_Exercise objective_
Pull out the lines from the one containing "Task: Jump to last record navigation arrow" through the final line of the listing below and repeat them exactly. Leave the pictures behind.

=======

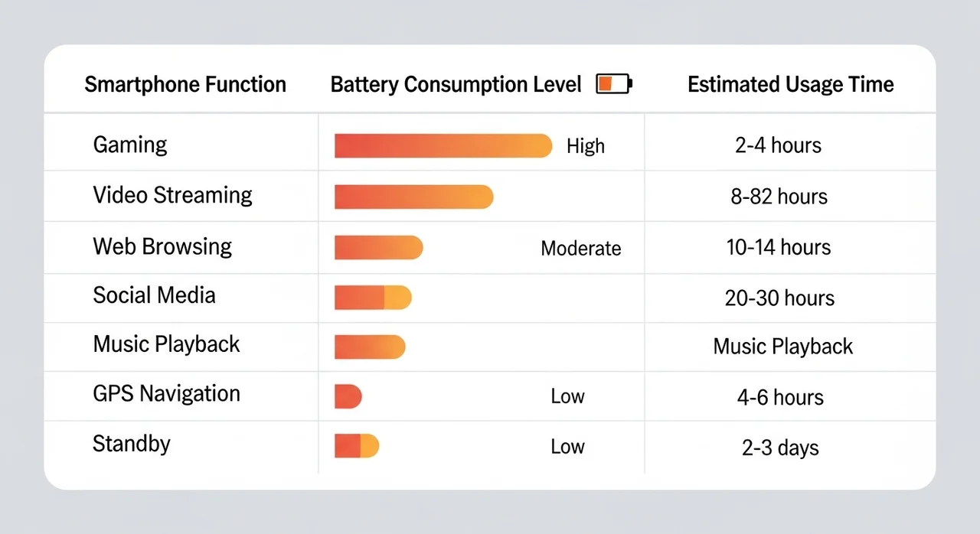Click the Standby consumption bar
This screenshot has height=534, width=980.
pos(357,446)
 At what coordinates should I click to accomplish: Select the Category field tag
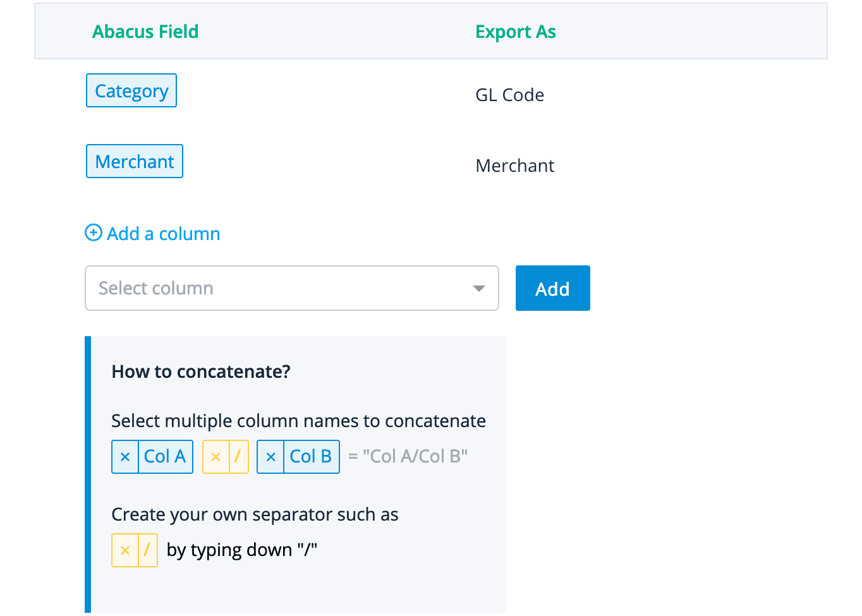point(131,91)
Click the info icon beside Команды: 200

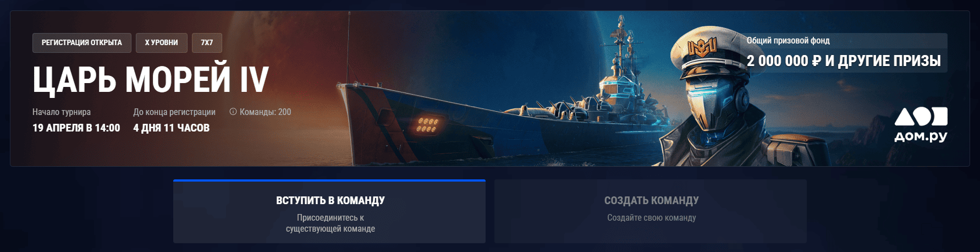click(233, 112)
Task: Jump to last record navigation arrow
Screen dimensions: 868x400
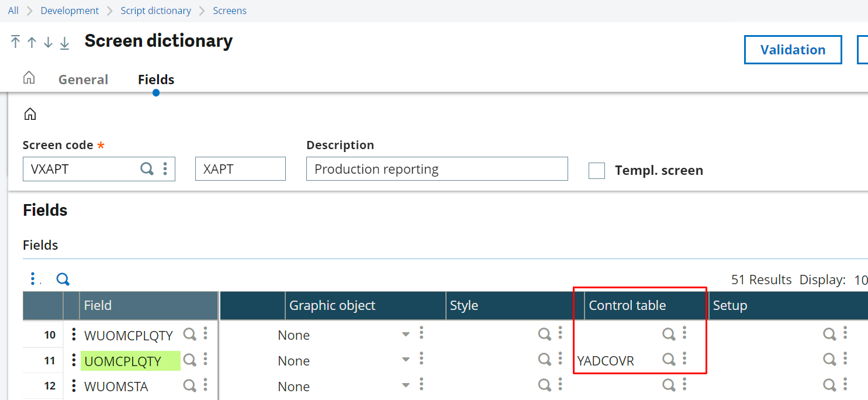Action: point(64,43)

=======

_Finished task_
Task: Jump to last record navigation arrow
Screen dimensions: 868x400
Action: point(64,43)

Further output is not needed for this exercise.